→ Work task:
Look below for the line that contains "Screen dimensions: 505x411", then quote it and all the lines after it, exactly, with the pictures left out.

→ Data records:
------------------------------------

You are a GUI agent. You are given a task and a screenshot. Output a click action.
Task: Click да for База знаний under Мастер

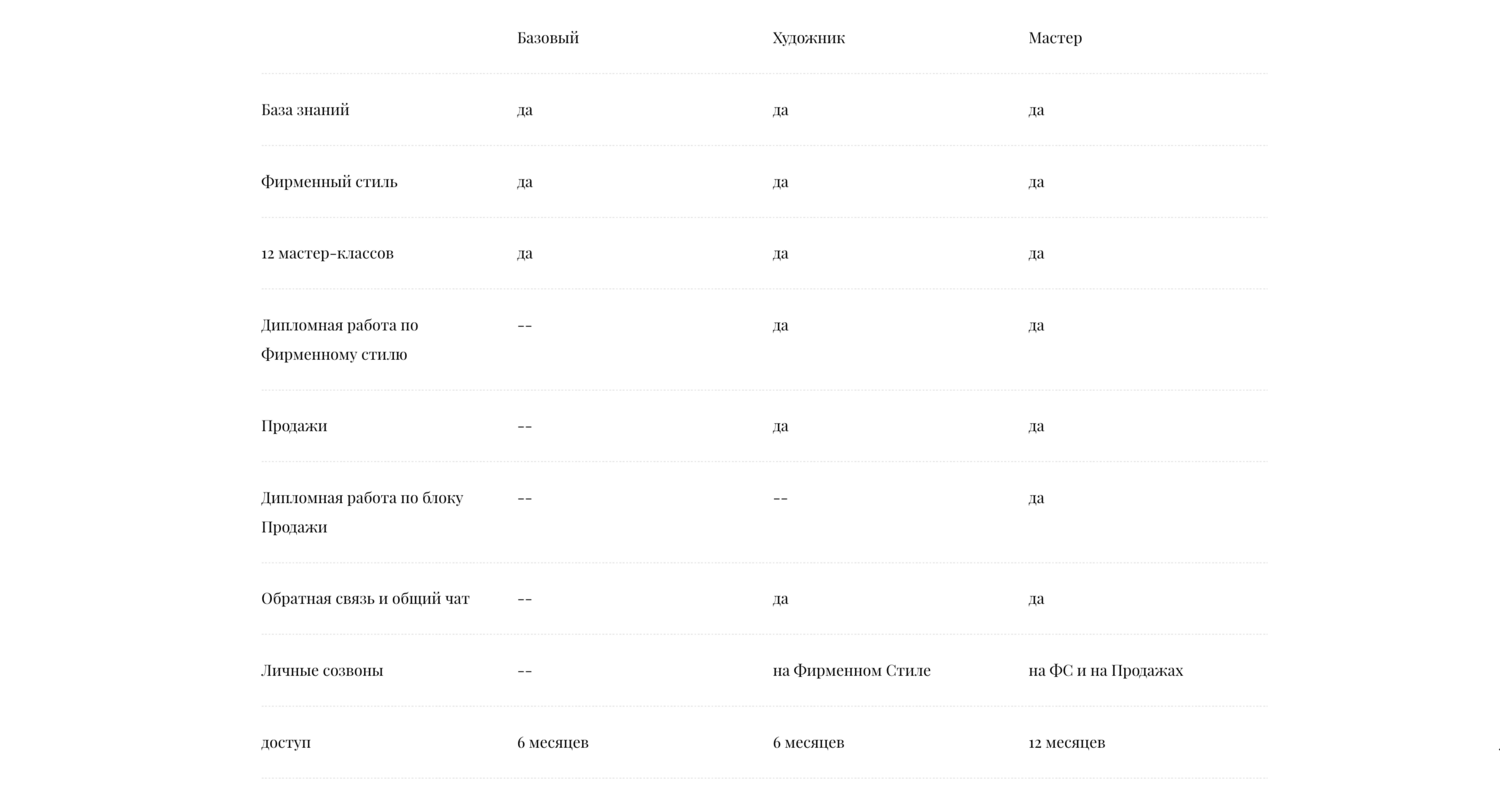tap(1036, 110)
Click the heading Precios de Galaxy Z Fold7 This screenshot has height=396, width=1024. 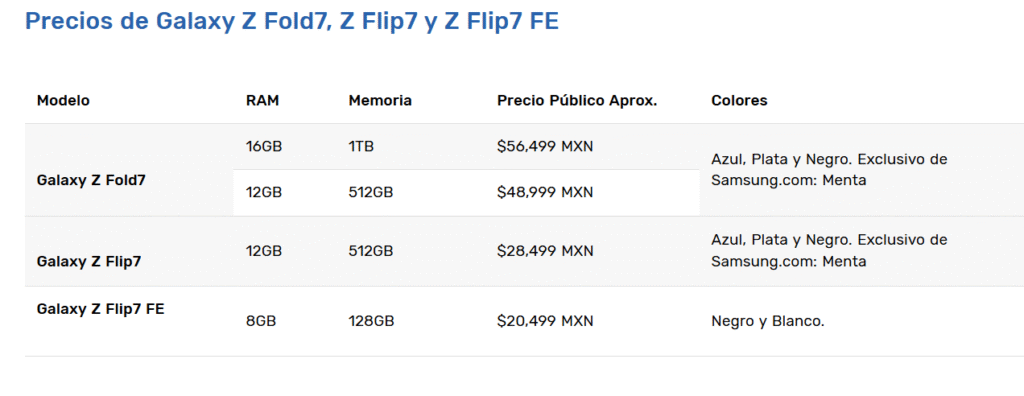291,22
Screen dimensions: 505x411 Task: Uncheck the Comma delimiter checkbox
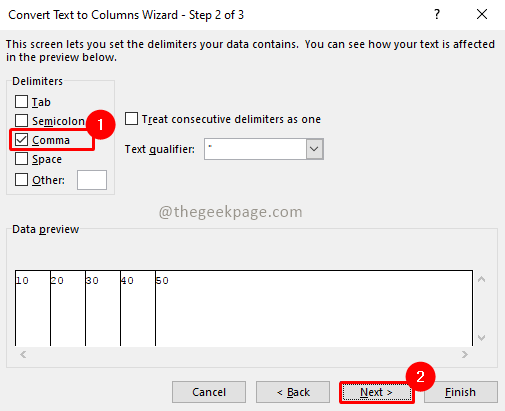(x=21, y=140)
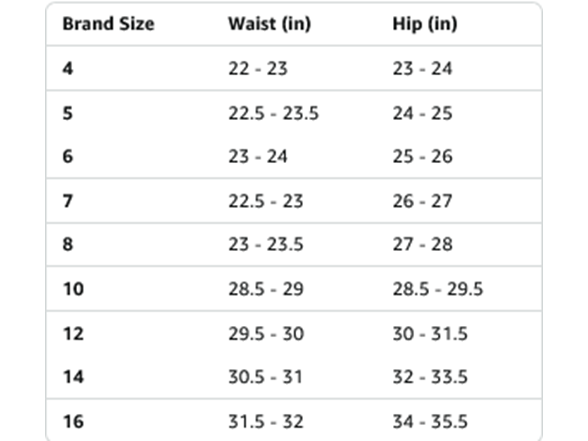The height and width of the screenshot is (441, 588).
Task: Click waist value 22.5 - 23.5
Action: tap(274, 113)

------------------------------------

→ Reply to the task:
Screen dimensions: 505x411 Task: Uncheck the Comma delimiter checkbox
(x=21, y=140)
The height and width of the screenshot is (441, 588).
Task: Click waist value 22.5 - 23.5
Action: tap(274, 113)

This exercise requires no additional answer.